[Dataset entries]

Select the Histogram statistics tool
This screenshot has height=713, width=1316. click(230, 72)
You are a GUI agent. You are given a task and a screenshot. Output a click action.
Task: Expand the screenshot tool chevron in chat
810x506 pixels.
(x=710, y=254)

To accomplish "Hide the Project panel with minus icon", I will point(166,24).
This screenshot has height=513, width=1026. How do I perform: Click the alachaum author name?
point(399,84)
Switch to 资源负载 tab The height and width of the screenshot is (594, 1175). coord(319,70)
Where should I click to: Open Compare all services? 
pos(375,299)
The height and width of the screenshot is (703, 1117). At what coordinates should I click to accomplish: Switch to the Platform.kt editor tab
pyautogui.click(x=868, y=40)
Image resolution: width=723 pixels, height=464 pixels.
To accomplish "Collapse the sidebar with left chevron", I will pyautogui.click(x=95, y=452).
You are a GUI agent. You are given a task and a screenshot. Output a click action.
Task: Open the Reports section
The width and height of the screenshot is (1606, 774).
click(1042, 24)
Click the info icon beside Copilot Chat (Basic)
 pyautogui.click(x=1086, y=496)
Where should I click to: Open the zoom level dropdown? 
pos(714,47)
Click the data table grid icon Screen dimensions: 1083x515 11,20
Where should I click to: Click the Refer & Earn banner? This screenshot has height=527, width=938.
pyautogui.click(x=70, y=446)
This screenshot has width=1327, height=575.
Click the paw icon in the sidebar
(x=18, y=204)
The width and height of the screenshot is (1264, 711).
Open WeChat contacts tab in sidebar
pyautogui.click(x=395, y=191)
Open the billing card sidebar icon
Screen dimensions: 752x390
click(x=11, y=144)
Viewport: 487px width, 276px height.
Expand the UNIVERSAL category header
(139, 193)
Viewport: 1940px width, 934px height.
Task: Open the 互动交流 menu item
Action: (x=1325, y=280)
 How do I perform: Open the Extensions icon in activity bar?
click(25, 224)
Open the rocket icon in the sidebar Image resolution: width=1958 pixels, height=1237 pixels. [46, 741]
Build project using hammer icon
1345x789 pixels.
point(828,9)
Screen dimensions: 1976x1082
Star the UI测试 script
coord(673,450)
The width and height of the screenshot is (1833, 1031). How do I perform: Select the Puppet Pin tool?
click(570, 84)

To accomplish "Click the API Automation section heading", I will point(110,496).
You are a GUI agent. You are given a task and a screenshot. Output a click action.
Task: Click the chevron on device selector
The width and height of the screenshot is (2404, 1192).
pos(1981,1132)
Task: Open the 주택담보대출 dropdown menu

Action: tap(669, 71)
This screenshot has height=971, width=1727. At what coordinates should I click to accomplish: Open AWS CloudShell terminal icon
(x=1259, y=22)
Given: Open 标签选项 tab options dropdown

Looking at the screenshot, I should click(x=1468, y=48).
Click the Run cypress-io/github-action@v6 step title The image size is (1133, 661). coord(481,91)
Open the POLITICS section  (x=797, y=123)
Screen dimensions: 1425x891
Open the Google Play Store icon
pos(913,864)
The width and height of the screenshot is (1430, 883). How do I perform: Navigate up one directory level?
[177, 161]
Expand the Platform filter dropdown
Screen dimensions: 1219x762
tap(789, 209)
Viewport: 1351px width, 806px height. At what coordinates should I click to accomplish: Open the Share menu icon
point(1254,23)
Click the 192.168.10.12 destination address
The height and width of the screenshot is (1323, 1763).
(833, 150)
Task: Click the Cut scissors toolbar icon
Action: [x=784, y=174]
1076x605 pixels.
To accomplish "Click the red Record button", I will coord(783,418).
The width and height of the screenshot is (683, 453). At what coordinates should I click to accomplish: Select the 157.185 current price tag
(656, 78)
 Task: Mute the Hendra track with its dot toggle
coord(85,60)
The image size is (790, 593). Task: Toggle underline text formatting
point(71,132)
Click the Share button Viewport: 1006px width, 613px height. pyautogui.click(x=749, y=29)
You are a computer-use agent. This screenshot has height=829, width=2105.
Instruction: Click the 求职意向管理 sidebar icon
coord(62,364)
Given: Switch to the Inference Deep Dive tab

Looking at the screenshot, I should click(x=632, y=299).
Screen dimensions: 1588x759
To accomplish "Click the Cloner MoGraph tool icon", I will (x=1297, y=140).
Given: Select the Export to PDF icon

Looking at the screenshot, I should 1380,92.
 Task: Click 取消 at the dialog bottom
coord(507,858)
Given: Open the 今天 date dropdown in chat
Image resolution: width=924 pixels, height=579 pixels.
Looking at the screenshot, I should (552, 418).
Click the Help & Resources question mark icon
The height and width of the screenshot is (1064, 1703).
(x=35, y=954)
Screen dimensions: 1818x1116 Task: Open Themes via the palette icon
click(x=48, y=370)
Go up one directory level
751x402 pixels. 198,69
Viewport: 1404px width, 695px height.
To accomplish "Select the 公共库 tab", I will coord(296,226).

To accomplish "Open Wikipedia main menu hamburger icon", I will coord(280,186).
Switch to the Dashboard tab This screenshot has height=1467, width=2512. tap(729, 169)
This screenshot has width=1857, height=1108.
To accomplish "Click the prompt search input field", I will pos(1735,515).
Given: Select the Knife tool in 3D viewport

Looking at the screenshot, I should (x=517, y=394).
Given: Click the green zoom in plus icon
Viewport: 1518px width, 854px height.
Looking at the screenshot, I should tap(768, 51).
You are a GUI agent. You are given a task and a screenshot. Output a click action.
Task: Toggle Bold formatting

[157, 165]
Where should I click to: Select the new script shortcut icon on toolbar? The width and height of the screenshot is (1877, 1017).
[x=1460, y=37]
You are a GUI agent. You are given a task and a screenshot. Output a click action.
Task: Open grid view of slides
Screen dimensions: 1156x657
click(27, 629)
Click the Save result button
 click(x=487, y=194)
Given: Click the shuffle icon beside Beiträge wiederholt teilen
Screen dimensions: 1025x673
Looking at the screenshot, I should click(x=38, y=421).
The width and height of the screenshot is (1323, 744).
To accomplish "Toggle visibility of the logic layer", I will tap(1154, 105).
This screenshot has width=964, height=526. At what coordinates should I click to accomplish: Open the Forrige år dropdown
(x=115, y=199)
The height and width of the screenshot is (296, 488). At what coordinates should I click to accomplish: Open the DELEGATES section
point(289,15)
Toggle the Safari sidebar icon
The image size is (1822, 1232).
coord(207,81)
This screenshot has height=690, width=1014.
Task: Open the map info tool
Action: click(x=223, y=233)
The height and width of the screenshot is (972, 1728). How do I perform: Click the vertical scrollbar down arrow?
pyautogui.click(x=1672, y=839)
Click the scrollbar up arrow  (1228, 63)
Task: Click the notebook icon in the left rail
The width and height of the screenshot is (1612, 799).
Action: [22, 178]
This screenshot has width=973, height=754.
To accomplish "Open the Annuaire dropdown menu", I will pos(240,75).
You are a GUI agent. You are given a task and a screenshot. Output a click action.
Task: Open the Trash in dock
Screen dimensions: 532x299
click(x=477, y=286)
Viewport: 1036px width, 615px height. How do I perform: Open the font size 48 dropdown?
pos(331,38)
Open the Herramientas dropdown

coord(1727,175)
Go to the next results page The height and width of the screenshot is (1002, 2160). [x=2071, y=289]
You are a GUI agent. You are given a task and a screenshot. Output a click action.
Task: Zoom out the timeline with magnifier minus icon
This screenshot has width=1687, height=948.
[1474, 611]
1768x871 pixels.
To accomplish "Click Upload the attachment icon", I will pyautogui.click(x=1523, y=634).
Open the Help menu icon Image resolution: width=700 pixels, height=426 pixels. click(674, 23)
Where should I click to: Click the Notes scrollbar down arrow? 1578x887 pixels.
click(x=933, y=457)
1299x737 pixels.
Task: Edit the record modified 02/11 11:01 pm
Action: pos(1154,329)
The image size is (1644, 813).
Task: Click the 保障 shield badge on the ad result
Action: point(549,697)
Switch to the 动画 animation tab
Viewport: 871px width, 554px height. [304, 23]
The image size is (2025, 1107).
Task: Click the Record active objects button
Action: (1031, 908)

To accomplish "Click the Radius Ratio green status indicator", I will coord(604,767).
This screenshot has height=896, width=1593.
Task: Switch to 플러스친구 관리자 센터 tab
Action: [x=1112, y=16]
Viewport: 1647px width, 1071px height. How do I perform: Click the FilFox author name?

• [Exercise aim]:
Filter the preceding entries down to the lines with "grid".

• [Reply to the exercise]:
Click the data table grid icon Screen dimensions: 1083x515 11,20
Task: Open grid view of slides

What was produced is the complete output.